(ORDO NEWS) — The study is one of the few to demonstrate the behavioral effects of Toxoplasma gondii in wild animals.
Wolves infected with a common parasite are more likely than uninfected animals to lead a pack, according to an analysis of more than 200 North American wolves. Infected animals are also more likely to leave their flocks and start an independent life.
The parasite, Toxoplasma gondii, makes its hosts bold, a mechanism that boosts its survival rate. To reproduce naturally, T. gondii must be ingested by a cat, usually when its owner eats the cat.
This becomes much more likely if the parasite alters the host’s behavior to make it reckless.

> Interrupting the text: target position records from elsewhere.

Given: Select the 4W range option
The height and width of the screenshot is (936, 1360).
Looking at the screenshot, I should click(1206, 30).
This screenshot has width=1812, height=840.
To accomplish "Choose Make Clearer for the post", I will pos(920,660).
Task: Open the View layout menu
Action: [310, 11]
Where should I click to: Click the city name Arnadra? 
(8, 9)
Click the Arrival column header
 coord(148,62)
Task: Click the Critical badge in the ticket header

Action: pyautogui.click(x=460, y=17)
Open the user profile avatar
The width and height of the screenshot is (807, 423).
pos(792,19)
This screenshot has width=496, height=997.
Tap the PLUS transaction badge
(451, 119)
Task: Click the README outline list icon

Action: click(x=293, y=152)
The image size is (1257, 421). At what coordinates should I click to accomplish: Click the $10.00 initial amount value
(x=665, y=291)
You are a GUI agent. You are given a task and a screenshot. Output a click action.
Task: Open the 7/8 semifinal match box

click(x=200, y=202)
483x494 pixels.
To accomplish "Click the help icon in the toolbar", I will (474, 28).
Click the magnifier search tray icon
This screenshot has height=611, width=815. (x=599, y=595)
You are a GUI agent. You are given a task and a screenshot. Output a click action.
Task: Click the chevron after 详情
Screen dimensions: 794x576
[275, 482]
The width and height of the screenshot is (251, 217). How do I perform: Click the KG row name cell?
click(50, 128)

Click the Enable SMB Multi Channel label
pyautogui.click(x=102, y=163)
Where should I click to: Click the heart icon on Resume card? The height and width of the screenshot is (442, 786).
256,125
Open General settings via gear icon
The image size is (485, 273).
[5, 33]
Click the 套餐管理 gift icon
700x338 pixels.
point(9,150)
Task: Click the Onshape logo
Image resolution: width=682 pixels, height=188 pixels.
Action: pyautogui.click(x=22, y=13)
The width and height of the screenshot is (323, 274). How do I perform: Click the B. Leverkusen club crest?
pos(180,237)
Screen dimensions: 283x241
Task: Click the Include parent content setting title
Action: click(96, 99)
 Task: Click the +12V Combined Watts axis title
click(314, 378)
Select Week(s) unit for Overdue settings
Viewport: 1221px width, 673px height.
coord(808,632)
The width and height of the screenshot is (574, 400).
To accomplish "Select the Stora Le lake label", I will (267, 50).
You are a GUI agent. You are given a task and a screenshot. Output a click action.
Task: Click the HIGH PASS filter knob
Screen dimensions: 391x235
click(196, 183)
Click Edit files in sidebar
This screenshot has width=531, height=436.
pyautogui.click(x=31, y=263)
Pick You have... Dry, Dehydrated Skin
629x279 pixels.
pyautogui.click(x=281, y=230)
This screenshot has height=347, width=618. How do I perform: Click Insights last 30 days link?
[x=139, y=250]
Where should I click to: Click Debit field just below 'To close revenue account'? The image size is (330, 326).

In rodents, infection generally correlates with a decrease in fear of cats and an increase in exploratory behavior.
Physical and behavioral changes have also been found in humans, with increased production of testosterone and dopamine and increased risk taking.
Warm-blooded mammals can become infected with the parasite by eating an infected animal or by ingesting T. gondii excreted in the feces of infected cats.
After a period of acute infection, mature cysts form in the muscle and brain tissue, which persist until the end of the host’s life. Up to one third of people can be permanently infected with them.
T. gondii is known to infect wild animals, but few studies have examined its behavioral effects. In one study, infected hyenas in Kenya were more likely to be eaten by lions.
Connor Meyer and Kira Cassidy, wildlife ecologists at the University of Montana at Missoula, recalled a rare opportunity to link the infection to the behavior of wild wolves: data on gray wolves (Canis lupus) has been intensively collected in Yellowstone National Park, Wyoming, for nearly 27 years.
Some wolves in Yellowstone live near cougars (Puma concolor), which are known to carry the parasite, and sometimes steal prey from them. Wolves can become infected by eating cats or their feces.
The team examined 256 blood samples from 229 wolves, which were carefully monitored throughout their lives, recording their life history and social status.
Meyer and Cassidy found that infected wolves were 11 times more likely than uninfected ones to leave their family of origin to start a new pack, and 46 times more likely to become pack leaders often the only wolves in a pack to breed.
“We got this result and just stared at each other with our mouths open,” says Meyer. “It’s a lot more than we thought.
“Parasites can play a much larger role than is commonly believed,” he says.